I completely agree let’s just frame this as my freedom not to be mown down by speeding distracted drivers and be done with it. If you want to speed, pay for a track day.
I used the ACC with automatic speed recognition for about two months but it did too many stupid brakings. I think using GPS to limit to the highest possible speed for highway/roads/city would be fine. But as long as the car can decide that on this highway it really thinks the 40 sign is for the main lane and not the off ramp, I would rather not have it
I guess you are right it is the same problem really. Where I live you could at least limit it to 80km/h in the city limits since there is no higher limit anywhere. But more granular limits might be hard
I wonder how long we can ignore the natural human tendancy to need blame / attribution.
The way I think about it is: If, in the limiting case, we replace all driver mistakes with software mistakes, and there's 1/2 as many deaths from these mistakes, but they are uniformly distributed, I am honestly not sure how acceptable this would be to the public. It's like sacrificing people randomly to disallow dangerous drivers from causing accidents, even when those accidents would probably have disproportionately affected those very same dangerous drivers (and anyone nearby).
As a safe driver, I am comfortable with this tradeoff. I estimate the chance of me getting killed/maimed by some other speeding/dangerous driver is much greater than getting killed/maimed by a software error.
OK, makes sense if you believe the chances are much different. I'm wondering at what point do we breakeven? 1/2 the chance? 1/4 the chance? 90% the chance?
In fact, as a (ostensibly) safe driver, your odds of dying from software-related random choice might even be higher than from dangerous driving today. How many lives would you be willing to save to take on that extra risk to yourself?
Is the category of "deaths from speeding" large enough to justify any action whatsoever? Are "deaths from speeding" typically single vehicle or multiple vehicle accidents? Why does the Autobahn still not have speed limits on large parts of the road and why does this not cause massive problems?
> Why does the Autobahn still not have speed limits on large parts of the road and why does this not cause massive problems?
That's a bit like asking "Why are guns freely available in the US and why does this not cause massive problems?"

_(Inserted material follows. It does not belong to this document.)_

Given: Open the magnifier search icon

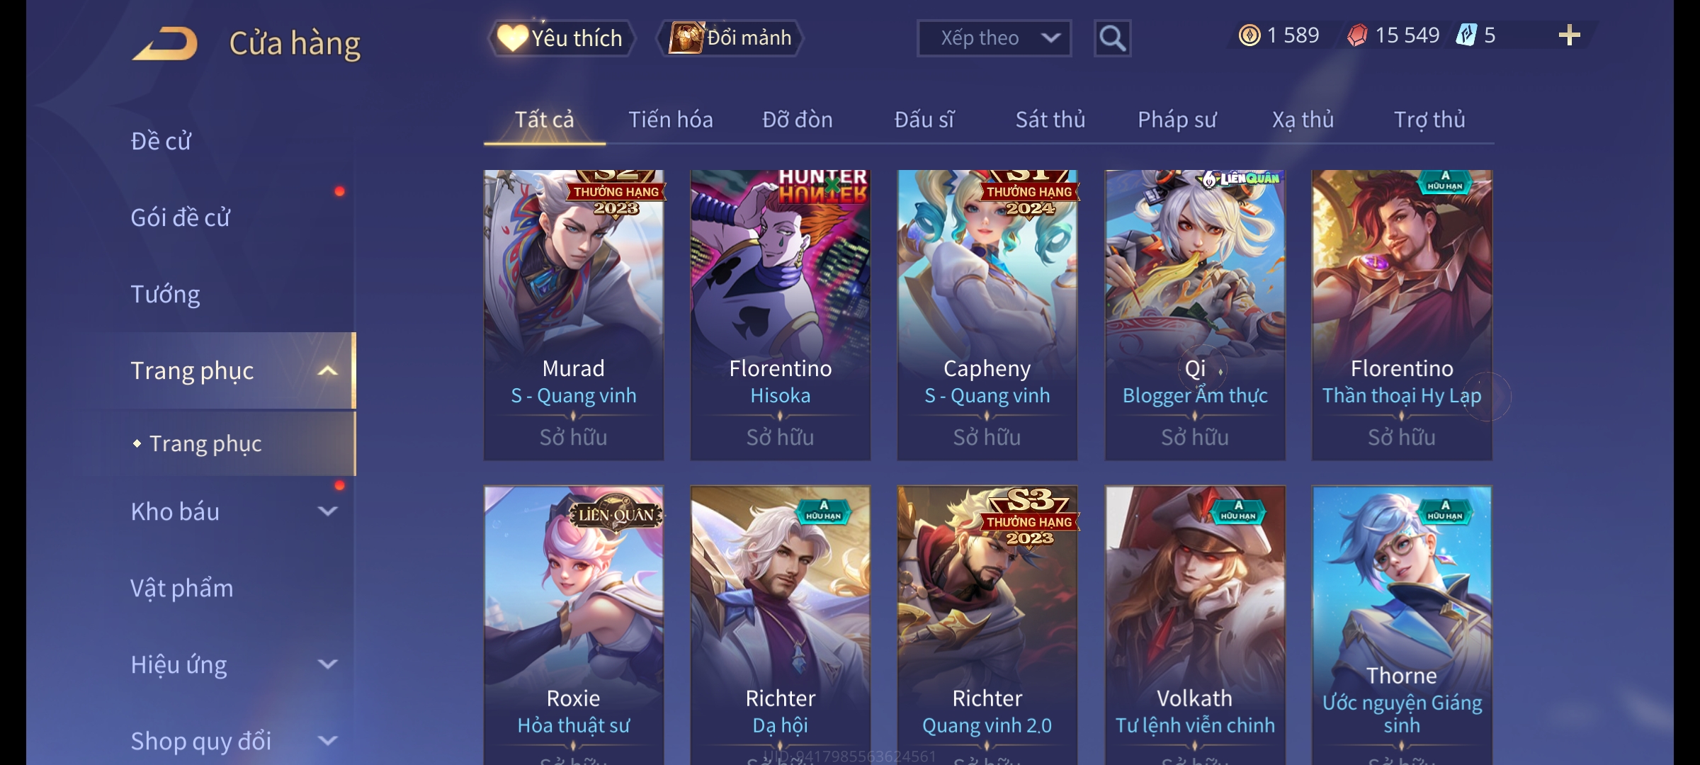Looking at the screenshot, I should coord(1112,38).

Not having speed limits on the Autobahn does cause problems. Accident numbers are fine because of good road design and good driver education, but every study says that introducing a speed limit would make the situation even better. But people like their freedoms, and powerful lobbies are against the limit.
Not quite. 8k of those are motorcycles. 8k are pedestrians. Half of those are drivers who had drugs or alcohol in their system. One quarter are male drivers under 25. Most fatalities happen at night.

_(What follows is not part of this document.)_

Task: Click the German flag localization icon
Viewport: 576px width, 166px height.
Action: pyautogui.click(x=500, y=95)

> and speed (really momentum) is a large factor in the lethality of crashes.
Not quite. It's mostly lack of seatbelt usage.
> Most speeding issues do not occur on highways, but on local roads.
Not quite. It's about 50/50.
To add to all of this, more people die on Texas roads than California roads. Not per capita, but TOTAL. California has 10m more people in it than Texas. This alone should give pause.
> but if a car kills someone else not in a car, they still die.
I don't know if you know this, but sometimes pedestrians die due to bad road design or walking on unlit highways at night. Just because a car was involved does not mean the car was the primary reason the death occurred or that speed had any hand in the fatality.
> "speed (really momentum) is a large factor in the lethality of crashes."
Except we have safety systems which are designed to ameliorate this. If you don't use them, that's when the _fatalities_ occur, as opposed to just _injuries_.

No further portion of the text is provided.